- Native to: China
- Region: Zogang County, Chamdo Prefecture, Tibet
- Language family: Sino-Tibetan (unclassified); Qiangic? rGyalrongic?ChamdoLamo; ; ;

Language codes
- ISO 639-3: –
- Glottolog: lamo1245

= Lamo language =

Sino-Tibetan language of Tibet

Lamo (also called mBo; IPA: /mbo˥/; ’Bo skad) is an unclassified Sino-Tibetan language spoken in Tshawarong, Zogang County, Chamdo Prefecture, Tibet. It was recently documented by Suzuki & Nyima (2016). sMad skad, a closely related language variety, is also spoken in Tshawarong.

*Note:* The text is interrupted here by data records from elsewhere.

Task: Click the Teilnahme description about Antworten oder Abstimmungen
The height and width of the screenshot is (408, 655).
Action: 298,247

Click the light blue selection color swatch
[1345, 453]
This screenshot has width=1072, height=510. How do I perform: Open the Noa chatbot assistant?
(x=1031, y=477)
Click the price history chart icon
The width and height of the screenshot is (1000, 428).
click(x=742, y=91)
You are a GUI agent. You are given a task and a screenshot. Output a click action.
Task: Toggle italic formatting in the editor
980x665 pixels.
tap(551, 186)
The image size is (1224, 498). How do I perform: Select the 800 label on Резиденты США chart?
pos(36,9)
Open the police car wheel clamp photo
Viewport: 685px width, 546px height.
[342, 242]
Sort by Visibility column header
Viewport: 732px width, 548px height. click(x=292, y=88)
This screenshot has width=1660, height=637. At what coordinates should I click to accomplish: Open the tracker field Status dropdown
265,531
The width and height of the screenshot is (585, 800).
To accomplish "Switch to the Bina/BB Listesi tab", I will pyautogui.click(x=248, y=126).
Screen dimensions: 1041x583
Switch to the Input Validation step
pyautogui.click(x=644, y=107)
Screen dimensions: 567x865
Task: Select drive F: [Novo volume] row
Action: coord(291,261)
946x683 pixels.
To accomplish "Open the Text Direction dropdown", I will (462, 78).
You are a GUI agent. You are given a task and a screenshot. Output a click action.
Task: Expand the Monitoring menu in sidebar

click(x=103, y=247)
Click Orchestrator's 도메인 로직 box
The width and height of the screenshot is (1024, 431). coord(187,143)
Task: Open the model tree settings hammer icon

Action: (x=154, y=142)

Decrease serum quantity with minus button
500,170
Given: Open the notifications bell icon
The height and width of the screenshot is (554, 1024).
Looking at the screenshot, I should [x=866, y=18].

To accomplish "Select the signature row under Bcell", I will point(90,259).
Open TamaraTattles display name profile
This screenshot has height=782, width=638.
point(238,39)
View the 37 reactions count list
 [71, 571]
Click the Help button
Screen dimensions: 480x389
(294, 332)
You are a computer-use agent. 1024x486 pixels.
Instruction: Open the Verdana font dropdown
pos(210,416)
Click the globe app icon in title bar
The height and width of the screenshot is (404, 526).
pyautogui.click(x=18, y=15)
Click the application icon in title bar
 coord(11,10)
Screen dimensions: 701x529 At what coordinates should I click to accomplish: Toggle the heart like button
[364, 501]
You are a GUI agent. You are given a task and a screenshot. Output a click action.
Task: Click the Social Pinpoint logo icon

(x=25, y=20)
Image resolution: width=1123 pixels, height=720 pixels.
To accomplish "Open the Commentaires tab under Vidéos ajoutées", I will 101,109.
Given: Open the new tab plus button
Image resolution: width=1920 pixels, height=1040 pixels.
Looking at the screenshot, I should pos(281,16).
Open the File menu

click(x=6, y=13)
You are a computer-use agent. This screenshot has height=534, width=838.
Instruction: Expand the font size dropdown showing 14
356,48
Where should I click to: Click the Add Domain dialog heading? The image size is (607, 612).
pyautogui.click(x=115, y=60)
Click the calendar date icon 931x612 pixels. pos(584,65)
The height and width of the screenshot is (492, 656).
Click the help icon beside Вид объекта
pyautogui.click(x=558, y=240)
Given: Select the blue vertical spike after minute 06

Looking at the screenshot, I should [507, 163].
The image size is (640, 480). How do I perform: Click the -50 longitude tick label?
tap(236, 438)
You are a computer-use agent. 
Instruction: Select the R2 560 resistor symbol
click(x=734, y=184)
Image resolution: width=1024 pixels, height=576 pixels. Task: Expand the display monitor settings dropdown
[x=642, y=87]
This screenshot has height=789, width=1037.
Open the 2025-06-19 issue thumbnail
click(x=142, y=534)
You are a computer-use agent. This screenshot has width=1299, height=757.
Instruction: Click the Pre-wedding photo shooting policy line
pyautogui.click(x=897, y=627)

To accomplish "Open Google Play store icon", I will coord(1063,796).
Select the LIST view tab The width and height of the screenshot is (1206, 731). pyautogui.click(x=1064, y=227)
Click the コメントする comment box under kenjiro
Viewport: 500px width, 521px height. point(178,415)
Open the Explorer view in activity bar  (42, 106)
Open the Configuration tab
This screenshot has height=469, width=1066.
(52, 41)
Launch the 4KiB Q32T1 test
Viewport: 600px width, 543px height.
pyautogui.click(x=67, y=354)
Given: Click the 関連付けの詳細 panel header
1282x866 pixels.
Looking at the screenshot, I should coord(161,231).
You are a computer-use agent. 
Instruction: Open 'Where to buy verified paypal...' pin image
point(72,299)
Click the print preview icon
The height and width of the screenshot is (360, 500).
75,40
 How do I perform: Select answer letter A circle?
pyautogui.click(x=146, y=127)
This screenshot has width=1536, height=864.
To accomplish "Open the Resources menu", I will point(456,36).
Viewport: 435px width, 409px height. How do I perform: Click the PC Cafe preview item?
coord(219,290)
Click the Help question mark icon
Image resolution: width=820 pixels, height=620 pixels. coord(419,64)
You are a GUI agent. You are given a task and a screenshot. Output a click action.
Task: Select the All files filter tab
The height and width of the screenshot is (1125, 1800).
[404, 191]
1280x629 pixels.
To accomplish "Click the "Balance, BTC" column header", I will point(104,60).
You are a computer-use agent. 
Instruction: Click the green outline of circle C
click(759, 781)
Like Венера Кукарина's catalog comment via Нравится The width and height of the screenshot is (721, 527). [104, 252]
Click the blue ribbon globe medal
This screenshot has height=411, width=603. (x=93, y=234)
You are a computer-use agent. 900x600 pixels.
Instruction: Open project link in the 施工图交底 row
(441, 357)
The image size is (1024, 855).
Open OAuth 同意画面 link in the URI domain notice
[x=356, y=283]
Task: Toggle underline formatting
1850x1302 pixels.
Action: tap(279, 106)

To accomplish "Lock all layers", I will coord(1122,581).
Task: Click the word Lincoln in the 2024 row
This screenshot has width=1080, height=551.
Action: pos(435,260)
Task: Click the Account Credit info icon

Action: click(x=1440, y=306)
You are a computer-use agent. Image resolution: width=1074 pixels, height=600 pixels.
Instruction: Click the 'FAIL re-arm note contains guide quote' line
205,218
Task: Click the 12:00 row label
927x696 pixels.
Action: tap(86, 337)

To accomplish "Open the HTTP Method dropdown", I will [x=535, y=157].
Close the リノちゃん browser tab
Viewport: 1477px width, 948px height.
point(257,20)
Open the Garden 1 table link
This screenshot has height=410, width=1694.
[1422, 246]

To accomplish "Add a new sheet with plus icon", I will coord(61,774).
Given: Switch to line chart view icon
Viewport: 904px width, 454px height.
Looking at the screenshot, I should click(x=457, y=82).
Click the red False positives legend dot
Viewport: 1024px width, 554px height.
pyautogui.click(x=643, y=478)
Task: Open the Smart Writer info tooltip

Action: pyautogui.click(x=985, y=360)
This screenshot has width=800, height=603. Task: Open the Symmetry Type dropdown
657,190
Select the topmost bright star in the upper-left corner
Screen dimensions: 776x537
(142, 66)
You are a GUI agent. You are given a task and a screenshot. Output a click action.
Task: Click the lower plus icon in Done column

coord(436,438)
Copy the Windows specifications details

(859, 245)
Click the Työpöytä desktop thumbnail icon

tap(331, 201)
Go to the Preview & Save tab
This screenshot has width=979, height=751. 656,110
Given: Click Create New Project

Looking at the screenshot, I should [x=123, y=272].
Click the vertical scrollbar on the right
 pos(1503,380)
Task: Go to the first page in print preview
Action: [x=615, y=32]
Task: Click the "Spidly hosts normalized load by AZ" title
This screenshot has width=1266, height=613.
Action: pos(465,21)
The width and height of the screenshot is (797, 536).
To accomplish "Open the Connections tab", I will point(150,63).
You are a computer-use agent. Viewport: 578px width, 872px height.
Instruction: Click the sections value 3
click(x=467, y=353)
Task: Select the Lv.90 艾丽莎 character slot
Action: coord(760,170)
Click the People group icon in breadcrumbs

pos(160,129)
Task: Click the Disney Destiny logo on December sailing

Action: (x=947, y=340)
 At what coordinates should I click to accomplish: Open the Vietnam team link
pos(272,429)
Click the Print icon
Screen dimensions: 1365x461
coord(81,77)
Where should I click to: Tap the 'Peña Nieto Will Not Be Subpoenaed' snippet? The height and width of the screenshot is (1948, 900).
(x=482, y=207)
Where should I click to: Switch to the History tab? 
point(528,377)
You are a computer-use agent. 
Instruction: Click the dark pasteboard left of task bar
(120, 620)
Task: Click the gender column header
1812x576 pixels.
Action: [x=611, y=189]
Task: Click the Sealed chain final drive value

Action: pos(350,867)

Suzuki & Nyima (2018) document the Kyilwa (格瓦) variety of Dongba Township (东坝乡).

==Names==
Lamo is referred to by the Changdu Gazetteer (2005: 819) as Dongba (东坝话), as it is spoken in Dongba Township (东坝乡), Zogang County. Jiang (2022) also refers to the language as Dongba (东坝话).

Khams Tibetan people refer to Lamo speakers as mBo or mBo mi (’bo mi). Traditionally, Lamo speakers also referred to themselves as Po mi, although this autonym is not known by all Lamo speakers. They refer to their own language as Lamo. Some Lamo speakers also refer to their town language as ˊmbo hkə.

Lamo autonyms by location (gSerkhu, discussed below, is a minor mutually intelligible variety):

| Language | Autonym | Location |
|---|---|---|
| Lamo | [la55 mo55] | Dongba Township 东坝乡, Dzogang County |
| Lamo | [la55 mɛ53] | Zhonglinka Township 中林卡乡, Dzogang County |
| gSerkhu | [sə55 khu55] | Shangchayu Town 上察隅镇, Dzayul County |

==Demographics==
Lamo is spoken by about 4,000 speakers, with 2,000 in Dongba Township, and 2,000 in Zhonglinka Township. Both townships are located along the Nujiang River in Dzogang County.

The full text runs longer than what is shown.